While Privinvest was not the only company involved with inflating Mozambique’s debt to astronomical levels, the company has faced resistance in other jurisdictions, such as Nigeria; Paris-based The Africa Report revealed in June 2018 that the Nigerian finance minister in 2014 had refused to accept a $2 billion investment proposal from Privinvest after it appeared clear that Nigeria would have to provide most of the guarantees for the loans that would finance the joint venture; Privinvest had reportedly proposed to take control over a derelict shipyard from the Nigerian navy and refurbish it. That Angola has signed a deal with Privinest under Lourenço’s watch – granted he was defense minister at the time – may therefore also concern investors.
Conclusion: Napoleon walks
If Lourenço is serious about eradicating corruption, he should be careful who he deals with and how this may look to the outside. So far, his defense scorecard, his lavish spending, support for Vicente and family appointments can only undermine his credibility. That the highest ranks of the MPLA and the broader governing elite in Angola remain intact, bar a few cosmetic changes to the Political Bureau – the apex governing body of the MPLA – is also worrying.
Adopting policies that, indeed, are likely conditions imposed by international financiers such as the IMF but that in reality are unlikely to produce any change in behavior not only puts his own track-record at risk but also the reputation of the entire country. The lack of criminal convictions of former senior officials casts suspicion on any real change. Either the authorities are deliberately delaying the processes to get some initial goodwill from foreign investors, or the system is so slow that no conviction will serve to deter future corrupt behavior.
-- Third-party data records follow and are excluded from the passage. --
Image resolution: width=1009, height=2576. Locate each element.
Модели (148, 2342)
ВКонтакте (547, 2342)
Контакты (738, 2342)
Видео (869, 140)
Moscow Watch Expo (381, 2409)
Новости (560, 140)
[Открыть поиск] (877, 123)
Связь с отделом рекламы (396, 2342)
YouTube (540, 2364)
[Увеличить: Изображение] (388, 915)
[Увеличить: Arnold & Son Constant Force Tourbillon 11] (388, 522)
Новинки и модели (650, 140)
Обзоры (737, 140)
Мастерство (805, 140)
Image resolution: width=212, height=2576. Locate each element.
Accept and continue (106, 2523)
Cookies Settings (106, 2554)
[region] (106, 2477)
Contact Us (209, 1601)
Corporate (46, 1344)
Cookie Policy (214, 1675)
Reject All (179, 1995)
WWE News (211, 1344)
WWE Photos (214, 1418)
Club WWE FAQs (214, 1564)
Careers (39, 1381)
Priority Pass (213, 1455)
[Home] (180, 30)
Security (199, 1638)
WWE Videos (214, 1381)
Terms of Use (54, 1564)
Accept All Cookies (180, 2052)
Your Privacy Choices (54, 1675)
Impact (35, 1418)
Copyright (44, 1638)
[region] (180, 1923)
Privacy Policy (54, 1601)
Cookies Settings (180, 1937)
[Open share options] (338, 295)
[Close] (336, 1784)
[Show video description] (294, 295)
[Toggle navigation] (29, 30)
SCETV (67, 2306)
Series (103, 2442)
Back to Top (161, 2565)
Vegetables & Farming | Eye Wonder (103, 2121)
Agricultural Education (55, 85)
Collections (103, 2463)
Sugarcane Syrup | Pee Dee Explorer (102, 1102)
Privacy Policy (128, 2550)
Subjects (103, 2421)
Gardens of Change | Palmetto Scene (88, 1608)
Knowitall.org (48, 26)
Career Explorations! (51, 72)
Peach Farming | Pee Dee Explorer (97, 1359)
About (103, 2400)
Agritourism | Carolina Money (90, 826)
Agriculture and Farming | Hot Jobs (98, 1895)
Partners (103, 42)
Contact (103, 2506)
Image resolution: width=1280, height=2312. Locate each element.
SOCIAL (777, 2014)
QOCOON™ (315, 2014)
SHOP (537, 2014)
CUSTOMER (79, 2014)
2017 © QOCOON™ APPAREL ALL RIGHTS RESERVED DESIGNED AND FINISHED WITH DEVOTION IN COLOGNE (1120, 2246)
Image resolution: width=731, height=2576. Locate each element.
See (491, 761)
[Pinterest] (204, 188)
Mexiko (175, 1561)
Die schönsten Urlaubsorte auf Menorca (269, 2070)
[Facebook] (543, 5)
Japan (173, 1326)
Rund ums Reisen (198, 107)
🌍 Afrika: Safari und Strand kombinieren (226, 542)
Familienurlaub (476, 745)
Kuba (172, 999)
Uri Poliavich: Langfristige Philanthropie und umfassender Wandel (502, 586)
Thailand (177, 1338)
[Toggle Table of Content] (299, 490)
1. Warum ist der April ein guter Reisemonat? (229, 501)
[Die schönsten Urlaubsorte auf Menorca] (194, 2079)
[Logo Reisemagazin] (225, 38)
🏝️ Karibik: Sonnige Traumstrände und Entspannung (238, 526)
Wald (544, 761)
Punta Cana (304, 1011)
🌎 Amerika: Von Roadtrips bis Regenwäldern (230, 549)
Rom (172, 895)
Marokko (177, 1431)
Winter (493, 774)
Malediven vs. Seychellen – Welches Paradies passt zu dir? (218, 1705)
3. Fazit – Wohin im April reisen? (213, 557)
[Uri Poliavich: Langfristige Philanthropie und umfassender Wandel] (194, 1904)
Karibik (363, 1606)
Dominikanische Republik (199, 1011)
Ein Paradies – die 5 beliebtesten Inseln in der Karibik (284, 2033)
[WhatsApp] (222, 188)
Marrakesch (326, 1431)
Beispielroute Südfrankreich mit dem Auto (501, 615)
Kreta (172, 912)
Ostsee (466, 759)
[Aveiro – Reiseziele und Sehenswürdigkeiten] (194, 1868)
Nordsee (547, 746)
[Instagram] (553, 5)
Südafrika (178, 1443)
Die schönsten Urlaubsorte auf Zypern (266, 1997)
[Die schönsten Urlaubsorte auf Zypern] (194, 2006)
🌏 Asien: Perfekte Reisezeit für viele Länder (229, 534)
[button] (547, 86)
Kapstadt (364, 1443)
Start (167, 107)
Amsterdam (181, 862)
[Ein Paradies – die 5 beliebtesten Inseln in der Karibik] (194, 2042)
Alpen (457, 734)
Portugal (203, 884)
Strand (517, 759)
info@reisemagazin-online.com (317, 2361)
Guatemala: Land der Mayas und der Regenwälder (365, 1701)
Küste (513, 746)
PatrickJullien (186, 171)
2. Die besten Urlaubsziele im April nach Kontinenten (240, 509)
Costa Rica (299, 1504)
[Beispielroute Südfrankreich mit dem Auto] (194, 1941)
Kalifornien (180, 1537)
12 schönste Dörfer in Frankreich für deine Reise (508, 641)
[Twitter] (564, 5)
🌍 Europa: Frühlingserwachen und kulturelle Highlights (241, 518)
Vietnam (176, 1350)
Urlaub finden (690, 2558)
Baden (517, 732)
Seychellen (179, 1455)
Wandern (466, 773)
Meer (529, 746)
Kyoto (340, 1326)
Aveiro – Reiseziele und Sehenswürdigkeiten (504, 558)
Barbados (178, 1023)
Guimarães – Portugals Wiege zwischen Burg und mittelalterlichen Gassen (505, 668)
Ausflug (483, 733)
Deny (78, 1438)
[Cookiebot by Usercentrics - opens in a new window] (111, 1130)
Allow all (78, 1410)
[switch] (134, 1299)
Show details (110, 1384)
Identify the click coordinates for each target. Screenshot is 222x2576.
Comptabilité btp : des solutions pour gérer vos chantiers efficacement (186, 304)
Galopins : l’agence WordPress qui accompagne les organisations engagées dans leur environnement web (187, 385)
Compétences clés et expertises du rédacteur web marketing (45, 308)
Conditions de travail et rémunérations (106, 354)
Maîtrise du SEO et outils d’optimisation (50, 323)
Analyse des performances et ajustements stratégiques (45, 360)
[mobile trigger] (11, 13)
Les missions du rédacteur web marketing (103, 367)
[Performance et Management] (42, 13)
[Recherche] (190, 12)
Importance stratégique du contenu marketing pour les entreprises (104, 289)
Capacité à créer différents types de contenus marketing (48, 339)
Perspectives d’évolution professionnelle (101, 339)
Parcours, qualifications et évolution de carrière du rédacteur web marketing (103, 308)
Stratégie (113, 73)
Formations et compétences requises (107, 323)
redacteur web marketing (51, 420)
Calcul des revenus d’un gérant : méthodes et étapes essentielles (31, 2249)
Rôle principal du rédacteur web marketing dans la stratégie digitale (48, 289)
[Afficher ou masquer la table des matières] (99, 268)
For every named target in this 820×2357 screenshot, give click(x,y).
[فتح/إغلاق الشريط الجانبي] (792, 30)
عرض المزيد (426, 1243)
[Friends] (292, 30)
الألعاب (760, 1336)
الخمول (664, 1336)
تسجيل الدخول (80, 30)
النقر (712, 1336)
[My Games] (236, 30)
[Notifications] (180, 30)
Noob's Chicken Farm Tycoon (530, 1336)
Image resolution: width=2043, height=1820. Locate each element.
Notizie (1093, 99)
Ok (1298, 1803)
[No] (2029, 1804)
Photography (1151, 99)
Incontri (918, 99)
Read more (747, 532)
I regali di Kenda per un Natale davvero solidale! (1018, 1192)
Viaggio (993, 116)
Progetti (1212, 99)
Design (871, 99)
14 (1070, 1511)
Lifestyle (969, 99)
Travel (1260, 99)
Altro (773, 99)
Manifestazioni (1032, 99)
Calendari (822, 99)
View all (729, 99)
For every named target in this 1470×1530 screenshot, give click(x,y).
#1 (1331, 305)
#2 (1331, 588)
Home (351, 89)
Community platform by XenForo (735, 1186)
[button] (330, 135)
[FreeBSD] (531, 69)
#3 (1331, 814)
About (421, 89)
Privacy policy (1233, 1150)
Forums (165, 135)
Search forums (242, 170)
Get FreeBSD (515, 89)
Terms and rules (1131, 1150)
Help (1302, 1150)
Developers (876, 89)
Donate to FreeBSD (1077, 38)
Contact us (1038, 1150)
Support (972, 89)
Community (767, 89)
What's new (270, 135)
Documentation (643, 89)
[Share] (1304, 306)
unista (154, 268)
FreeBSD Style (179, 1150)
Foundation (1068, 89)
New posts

The end result is that foreign investors and financiers engaging in Angola are setting themselves up to considerable compliance and legal risks. Giving the ‘new’ president the benefit of the doubt may have been valid in his first year, but the lack of progress should prompt them to adopt a more cautious approach. Just as Napoleon in George Orwell’s Animal Farm promised a whole new way of governing, once in power he quickly adopted the same habits as his former steward.